What to produce:
In the entries below, the lines from the one with "The width and height of the screenshot is (718, 538)." through the one with "Task: Open 修改个人信息 link" are to be copied exactly; both ends count.

Start of Data excerpts

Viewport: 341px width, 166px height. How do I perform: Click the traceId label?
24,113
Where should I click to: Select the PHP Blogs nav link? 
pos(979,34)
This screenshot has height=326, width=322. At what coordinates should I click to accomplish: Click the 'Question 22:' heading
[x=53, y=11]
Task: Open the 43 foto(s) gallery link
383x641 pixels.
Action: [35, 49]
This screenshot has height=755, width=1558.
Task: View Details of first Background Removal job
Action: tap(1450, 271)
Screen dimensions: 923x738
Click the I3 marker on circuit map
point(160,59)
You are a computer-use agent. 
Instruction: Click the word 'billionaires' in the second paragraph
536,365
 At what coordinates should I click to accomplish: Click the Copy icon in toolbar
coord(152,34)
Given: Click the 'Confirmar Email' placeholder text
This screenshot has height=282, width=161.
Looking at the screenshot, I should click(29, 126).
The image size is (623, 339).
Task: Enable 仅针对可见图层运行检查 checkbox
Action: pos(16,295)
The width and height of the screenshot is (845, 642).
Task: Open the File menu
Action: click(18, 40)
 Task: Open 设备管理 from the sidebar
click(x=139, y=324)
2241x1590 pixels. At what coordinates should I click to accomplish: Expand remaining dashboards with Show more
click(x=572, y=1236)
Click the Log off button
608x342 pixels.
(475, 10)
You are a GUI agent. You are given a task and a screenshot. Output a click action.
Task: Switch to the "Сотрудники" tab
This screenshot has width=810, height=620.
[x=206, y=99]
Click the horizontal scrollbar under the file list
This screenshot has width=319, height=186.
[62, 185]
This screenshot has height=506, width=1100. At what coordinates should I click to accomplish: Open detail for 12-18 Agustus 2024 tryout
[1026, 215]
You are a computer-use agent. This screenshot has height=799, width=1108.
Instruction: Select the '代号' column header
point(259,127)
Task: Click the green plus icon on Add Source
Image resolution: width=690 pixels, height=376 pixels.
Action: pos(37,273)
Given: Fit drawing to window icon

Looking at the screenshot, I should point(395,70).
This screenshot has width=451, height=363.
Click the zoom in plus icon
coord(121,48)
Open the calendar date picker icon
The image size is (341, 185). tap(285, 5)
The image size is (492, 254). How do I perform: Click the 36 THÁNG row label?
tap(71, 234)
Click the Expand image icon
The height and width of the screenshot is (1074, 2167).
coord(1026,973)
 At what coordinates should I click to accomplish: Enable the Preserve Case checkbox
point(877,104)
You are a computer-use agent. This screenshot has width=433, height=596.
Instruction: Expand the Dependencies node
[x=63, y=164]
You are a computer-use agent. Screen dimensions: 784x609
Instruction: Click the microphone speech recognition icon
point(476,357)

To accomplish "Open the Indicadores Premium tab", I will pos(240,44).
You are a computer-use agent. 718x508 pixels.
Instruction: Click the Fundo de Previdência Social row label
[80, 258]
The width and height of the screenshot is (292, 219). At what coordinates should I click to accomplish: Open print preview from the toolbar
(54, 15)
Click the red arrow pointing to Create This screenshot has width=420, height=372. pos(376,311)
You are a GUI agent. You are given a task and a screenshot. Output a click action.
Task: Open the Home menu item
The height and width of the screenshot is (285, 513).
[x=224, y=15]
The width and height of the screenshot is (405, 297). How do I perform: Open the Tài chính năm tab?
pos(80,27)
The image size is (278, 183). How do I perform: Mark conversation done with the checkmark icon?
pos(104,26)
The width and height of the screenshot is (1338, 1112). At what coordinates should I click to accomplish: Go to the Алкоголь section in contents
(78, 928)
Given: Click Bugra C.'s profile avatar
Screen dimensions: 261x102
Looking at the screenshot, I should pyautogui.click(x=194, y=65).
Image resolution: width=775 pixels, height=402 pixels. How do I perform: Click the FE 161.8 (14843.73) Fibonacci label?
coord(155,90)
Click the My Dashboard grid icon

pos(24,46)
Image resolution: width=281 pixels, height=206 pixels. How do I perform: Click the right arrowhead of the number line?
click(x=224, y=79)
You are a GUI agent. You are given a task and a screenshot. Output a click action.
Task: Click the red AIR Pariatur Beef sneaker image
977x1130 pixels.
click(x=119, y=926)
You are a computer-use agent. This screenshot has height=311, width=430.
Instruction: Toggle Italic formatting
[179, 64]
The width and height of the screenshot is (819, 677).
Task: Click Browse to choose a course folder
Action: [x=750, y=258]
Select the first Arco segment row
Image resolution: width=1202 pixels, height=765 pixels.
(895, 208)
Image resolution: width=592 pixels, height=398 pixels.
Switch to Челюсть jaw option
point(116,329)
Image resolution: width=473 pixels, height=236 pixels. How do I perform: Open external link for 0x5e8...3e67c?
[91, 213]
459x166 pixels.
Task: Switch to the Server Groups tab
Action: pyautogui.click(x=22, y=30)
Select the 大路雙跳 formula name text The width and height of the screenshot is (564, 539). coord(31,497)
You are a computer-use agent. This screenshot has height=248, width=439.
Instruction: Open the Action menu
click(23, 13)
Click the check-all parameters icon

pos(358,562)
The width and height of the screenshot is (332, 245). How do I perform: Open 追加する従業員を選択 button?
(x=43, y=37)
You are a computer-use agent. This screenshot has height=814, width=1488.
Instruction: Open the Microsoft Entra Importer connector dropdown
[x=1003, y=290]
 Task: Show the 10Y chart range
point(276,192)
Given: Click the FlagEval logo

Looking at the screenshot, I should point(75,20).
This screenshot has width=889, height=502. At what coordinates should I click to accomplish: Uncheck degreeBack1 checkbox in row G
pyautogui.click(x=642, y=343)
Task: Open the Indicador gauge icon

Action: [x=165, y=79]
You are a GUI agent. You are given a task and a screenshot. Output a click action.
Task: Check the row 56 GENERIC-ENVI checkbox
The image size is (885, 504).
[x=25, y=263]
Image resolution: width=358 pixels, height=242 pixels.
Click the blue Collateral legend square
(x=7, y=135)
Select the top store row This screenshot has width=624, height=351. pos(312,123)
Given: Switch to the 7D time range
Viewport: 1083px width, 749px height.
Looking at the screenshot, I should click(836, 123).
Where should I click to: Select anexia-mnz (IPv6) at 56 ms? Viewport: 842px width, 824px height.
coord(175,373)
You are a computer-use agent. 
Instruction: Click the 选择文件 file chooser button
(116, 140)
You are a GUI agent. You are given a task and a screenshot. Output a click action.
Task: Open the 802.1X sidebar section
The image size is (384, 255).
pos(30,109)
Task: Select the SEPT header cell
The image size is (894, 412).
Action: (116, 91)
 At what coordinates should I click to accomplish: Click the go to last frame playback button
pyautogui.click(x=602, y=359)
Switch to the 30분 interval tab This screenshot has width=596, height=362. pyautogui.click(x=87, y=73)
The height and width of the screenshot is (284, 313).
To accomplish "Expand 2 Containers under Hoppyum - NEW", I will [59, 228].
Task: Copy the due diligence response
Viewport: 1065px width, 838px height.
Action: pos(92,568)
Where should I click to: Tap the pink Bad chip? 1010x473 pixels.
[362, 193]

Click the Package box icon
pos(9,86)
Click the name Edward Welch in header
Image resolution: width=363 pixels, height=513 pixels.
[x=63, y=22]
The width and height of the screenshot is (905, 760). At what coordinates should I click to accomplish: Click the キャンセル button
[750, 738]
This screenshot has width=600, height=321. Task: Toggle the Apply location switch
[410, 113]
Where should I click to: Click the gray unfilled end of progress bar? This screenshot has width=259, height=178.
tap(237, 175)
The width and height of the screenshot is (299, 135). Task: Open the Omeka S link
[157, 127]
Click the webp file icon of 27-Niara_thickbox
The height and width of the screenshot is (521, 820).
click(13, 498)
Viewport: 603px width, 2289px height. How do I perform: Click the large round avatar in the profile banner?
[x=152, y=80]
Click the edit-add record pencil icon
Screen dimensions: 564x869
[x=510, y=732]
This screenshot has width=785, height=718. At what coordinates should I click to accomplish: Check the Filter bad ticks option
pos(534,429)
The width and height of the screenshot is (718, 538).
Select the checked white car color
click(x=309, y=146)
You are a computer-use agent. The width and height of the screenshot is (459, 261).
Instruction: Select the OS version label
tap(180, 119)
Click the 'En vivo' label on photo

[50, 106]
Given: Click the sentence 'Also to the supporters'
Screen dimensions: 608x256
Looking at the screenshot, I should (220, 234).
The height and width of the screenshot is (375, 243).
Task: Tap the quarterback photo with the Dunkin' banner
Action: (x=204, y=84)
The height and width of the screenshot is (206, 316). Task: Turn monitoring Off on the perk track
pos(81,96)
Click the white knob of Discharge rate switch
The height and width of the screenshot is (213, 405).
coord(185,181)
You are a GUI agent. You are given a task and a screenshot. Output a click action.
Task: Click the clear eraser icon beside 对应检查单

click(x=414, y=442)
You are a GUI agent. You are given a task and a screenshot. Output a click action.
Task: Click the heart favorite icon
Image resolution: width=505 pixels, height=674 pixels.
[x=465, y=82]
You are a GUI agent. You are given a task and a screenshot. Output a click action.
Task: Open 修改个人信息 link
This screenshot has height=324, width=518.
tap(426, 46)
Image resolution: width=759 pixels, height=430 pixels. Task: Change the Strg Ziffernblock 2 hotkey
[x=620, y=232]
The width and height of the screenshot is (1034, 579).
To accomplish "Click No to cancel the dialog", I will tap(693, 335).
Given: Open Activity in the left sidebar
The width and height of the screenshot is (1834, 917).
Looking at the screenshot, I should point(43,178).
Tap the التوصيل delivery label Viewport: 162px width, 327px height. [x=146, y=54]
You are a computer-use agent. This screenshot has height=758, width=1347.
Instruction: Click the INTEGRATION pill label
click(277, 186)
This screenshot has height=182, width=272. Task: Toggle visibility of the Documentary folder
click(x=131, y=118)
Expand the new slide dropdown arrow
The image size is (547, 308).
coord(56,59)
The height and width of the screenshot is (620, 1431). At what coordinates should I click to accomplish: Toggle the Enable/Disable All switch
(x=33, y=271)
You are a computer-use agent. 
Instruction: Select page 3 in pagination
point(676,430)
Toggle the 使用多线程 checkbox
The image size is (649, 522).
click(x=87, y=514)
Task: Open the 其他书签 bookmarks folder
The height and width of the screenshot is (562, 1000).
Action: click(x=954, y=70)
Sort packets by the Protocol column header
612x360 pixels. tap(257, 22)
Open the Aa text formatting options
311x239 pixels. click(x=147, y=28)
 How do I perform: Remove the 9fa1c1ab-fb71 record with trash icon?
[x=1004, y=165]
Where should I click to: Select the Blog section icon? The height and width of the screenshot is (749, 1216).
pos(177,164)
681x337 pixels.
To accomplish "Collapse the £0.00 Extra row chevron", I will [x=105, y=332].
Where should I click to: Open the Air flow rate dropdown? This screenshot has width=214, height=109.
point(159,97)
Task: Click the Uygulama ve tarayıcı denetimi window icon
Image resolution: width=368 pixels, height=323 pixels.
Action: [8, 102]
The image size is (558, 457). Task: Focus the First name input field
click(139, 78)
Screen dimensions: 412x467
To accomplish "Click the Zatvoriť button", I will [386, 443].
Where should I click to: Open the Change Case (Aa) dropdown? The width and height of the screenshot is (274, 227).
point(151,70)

End of Data excerpts

Task response:
The width and height of the screenshot is (718, 538).
Select the checked white car color
click(x=309, y=146)
You are a computer-use agent. The width and height of the screenshot is (459, 261).
Instruction: Select the OS version label
tap(180, 119)
Click the 'En vivo' label on photo

[50, 106]
Given: Click the sentence 'Also to the supporters'
Screen dimensions: 608x256
Looking at the screenshot, I should (220, 234).
The height and width of the screenshot is (375, 243).
Task: Tap the quarterback photo with the Dunkin' banner
Action: (x=204, y=84)
The height and width of the screenshot is (206, 316). Task: Turn monitoring Off on the perk track
pos(81,96)
Click the white knob of Discharge rate switch
The height and width of the screenshot is (213, 405).
coord(185,181)
You are a GUI agent. You are given a task and a screenshot. Output a click action.
Task: Click the clear eraser icon beside 对应检查单

click(x=414, y=442)
You are a GUI agent. You are given a task and a screenshot. Output a click action.
Task: Click the heart favorite icon
Image resolution: width=505 pixels, height=674 pixels.
[x=465, y=82]
You are a GUI agent. You are given a task and a screenshot. Output a click action.
Task: Open 修改个人信息 link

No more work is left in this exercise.